Впереди, где-то над Звенигородом, стояли тяжелые тучи, может быть, уже наполненные первым снегом.
И все это было похоже на Тютчева:
Под дыханьем непогоды
Вздулись, посинели воды
И подернулись свинцом…
По лесной просеке заехали за Архангельский ресторан и здесь вышли. Пахло мокрой корой и грибами. Вечерело, но свет еще не убывал.

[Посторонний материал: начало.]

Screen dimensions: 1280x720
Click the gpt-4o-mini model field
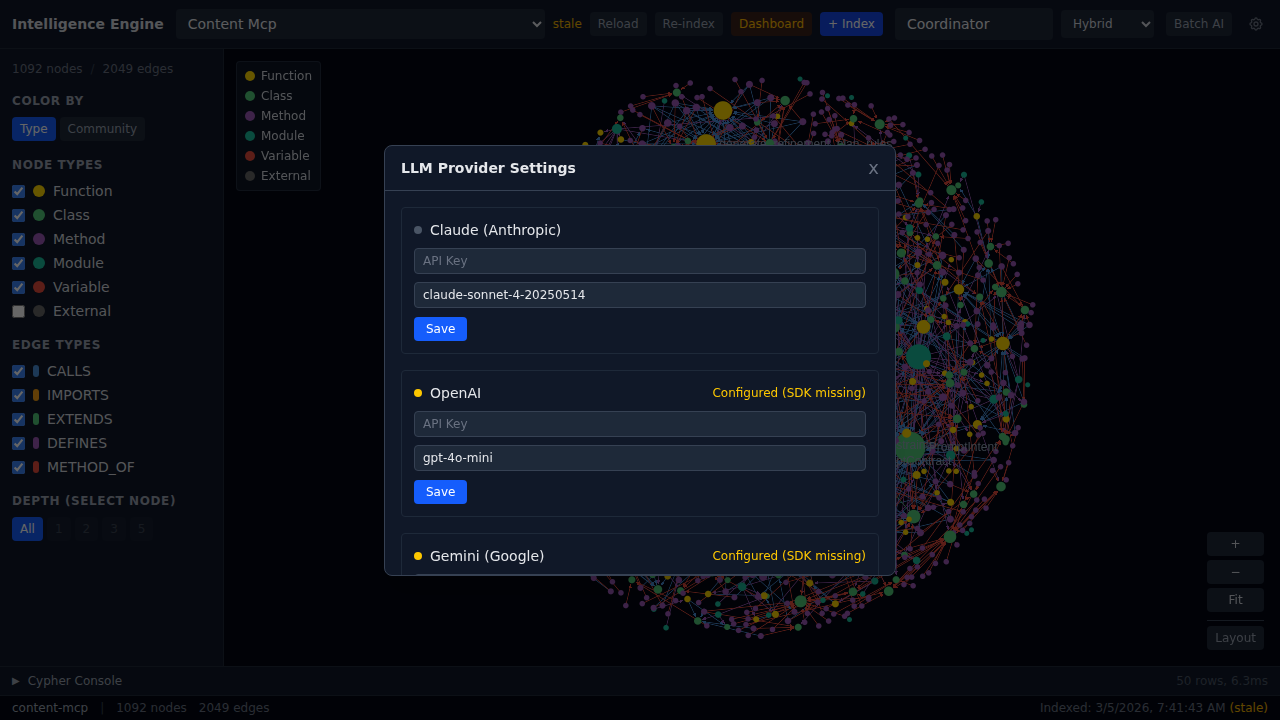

Есть в светлости осенних вечеров
Умильная, таинственная прелесть,
Зловещий блеск и пестрота дерев,
Багряных листьев томный, легкий шелест…
Безлюдье. Публика начнет собираться через час. Мы одни. Ворота. За ними одинаковая светотень, пойманная алебастровой колоннадой. Отстраненная, замкнутая, мемориальная красота: все вроде бы светло и в то же время не очень. Не очень, потому что весьма строго и весьма серьезно.
И на порфирные ступени
Екатерининских дворцов
Ложатся сумрачные тени
Октябрьских, ранних вечеров…
Прибранная усадьба ждала…
В овальном зале заканчивают приготовление рояля. Золото в черном лаке, струны, алые полосы сукна, словно надрезы по линейке.
Сквозь множество зеркальных окон влажный партер, мраморные спины скульптур, покой далекой равнины и над этим:
Туманная и тихая лазурь
Над грустно сиротеющей землею
И как предчувствие сходящих бурь
Порывистый холодный ветр порою.
Вот рояль готов. Он стоит с поднятой крышкой чуть наискось к рядам старинных усадебных кресел.
Вам будут видны тютчевские небеса, а публике – Ваши руки.
Сейчас уже Вас ждут с минуты на минуту…
26.9.86 Калуга.
Гостиный двор.
Памятник архитектуры XVIII – XIX вв.
Милый Митя!
Спасибо за хорошее, поэтическое письмо… Я еду по направлению к Италии. Позавчера играл в Калуге. Сегодня – Брянск.
Шлю наилучшие пожелания всей семье и целую.
Ваш С. Рихтер.
О радиопередаче (черновик)
Дорогой Святослав Теофилович, только что окончилась передача Вашего концерта (запись по трансляции 7 или 9 мая? 1957 года). Вы знаете, я помню его, этот концерт. Помню именно это исполнение Сонаты Шуберта. Какое воспоминание! Как удивительно было вновь оказаться в этих звуках спустя 30 лет!
Это была пора моей первой влюбленности в гениальную Сонату Шуберта.
Мы с Анной Ивановной сидели рядом, как всегда в 5-м ряду, и оба были совершенно счастливы. Наши локти лежали на одном подлокотнике, и мы легким нажатием то и дело приглашали друг друга разделить эти чудесные переживания.
Помню вторую часть Сонаты, по-моему, вершину всего концерта. И после «Мысли мертвых» Листа и какие-то параллельные пассажи вроде 4-х хроматических гамм, и страшные латинские фортиссимы Dies irae. Вы сильно поднимали кисть, и нам была видна ладонь и где-то сквозь прямые пальцы попавшая в тесноту левая рука. Анна Ивановна шепнула мне, что это далось большим трудом.